Whiskies have been the status beverage of choice in Venezuela for decades: an expensive, imported taste acquired during the country's oil boom.
But with the economy now in a bust, Venezuelans are increasingly returning to long-snubbed local rum to drown their sorrows.
Runaway inflation, a foreign exchange crisis and chronic shortages of basic goods have shut the door on the golden days when Venezuelans announced their country's arrival as a major oil power by buying up Scotch and Irish whiskey.
Sales of whiskies fell 29 percent last year in Venezuela, while rum sales rose 22.6 percent, according to International Wine and Spirit Research (IWSR), a London-based consultancy.
Domestic rum production meanwhile jumped from 15.8 million liters in 2012 to 21.8 million liters last year.
"The fall in whiskey sales is due to the foreign currency shortage. There are no dollars to import it so they have to get them on the black market -- nearly 15 times more expensive -- and the price has greatly increased," said food and drink critic Miro Popic.

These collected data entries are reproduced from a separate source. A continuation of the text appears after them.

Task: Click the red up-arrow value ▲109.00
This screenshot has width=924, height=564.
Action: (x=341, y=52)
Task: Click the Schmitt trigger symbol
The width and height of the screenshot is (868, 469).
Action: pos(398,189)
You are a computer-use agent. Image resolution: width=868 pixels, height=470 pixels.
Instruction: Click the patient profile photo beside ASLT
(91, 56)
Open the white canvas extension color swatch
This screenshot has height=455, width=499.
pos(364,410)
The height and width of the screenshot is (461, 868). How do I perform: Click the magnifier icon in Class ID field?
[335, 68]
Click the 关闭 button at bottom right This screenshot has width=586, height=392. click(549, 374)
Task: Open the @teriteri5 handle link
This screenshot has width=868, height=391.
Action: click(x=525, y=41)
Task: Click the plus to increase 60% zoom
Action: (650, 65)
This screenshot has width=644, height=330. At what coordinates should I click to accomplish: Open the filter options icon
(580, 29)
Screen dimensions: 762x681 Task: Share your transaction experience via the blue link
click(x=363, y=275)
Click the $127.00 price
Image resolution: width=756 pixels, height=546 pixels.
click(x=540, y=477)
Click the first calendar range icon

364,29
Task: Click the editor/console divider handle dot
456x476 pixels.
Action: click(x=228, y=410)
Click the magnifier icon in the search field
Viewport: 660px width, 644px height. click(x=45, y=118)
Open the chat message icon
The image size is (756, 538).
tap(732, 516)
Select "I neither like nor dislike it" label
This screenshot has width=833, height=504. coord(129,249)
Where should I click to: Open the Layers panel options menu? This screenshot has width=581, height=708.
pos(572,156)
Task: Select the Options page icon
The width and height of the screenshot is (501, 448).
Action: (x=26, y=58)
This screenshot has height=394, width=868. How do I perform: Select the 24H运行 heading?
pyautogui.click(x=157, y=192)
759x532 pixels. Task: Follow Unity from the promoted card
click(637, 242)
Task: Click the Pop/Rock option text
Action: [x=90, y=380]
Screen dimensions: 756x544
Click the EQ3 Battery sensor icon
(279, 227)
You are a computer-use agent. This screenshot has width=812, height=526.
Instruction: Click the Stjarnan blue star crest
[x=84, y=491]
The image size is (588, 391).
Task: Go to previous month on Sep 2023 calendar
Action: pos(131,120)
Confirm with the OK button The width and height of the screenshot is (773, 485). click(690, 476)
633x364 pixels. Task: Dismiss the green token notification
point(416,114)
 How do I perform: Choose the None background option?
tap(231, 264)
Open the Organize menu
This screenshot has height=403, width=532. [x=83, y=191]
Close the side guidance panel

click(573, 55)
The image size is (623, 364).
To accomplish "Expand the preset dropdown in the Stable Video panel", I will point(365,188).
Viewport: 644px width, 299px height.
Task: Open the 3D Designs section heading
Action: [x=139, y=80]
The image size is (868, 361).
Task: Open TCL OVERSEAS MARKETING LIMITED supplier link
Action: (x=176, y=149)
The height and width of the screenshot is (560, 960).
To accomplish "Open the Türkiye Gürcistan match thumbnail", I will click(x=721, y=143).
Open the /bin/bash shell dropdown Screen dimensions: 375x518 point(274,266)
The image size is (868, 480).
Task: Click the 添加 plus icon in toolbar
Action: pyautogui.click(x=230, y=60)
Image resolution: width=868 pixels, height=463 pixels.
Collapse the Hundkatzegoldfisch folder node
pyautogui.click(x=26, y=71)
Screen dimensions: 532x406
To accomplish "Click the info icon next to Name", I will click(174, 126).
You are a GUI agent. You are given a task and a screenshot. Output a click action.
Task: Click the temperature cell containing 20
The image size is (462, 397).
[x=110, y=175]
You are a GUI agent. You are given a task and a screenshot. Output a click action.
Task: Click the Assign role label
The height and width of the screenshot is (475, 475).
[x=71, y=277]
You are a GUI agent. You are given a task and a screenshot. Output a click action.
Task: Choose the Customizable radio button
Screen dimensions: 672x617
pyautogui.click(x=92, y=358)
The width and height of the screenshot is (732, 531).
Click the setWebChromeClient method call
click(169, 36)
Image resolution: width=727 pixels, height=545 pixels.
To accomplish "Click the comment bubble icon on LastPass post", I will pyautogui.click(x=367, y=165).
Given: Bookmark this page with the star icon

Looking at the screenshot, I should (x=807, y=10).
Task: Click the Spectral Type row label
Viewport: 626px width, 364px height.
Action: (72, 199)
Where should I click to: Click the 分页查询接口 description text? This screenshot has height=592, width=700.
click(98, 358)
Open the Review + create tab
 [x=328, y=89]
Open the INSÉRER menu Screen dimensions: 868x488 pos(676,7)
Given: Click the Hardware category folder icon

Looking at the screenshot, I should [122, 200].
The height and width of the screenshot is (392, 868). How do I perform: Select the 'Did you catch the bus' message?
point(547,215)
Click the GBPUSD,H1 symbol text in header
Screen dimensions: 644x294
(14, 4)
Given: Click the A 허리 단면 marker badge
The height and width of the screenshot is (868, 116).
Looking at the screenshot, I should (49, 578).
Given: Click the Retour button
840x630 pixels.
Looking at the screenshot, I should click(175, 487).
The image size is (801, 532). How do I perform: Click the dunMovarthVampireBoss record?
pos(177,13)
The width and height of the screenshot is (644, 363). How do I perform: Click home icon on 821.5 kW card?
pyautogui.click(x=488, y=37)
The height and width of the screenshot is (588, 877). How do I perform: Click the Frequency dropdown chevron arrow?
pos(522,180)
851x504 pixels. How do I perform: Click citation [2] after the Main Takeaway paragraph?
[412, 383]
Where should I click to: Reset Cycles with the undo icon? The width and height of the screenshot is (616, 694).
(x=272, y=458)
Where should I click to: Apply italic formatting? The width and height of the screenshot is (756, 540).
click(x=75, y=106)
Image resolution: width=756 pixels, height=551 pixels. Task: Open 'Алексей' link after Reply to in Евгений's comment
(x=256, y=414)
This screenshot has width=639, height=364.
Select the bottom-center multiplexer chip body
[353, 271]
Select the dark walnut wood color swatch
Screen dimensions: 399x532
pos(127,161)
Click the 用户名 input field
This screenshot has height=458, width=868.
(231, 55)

"That, combined with the fact that rum distillation has improved a lot in recent years, has made a lot of people choose rum, the cheaper option," he told AFP.
On the shelves of Venezuela's liquor stores, bottles of imported whiskies like Chivas Regal, Johnnie Walker, Old Parr and Buchanan's compete with domestic rums with names like Pampero, Santa Teresa, Cacique and Ocumare.
But in the current economic climate -- with annual inflation of more than 60 percent, President Nicolas Maduro's socialist government battling crippling shortages of basic goods and dollars in short supply because of strict foreign exchange controls -- a bottle of Scotch costs two or three times as much as a good rum.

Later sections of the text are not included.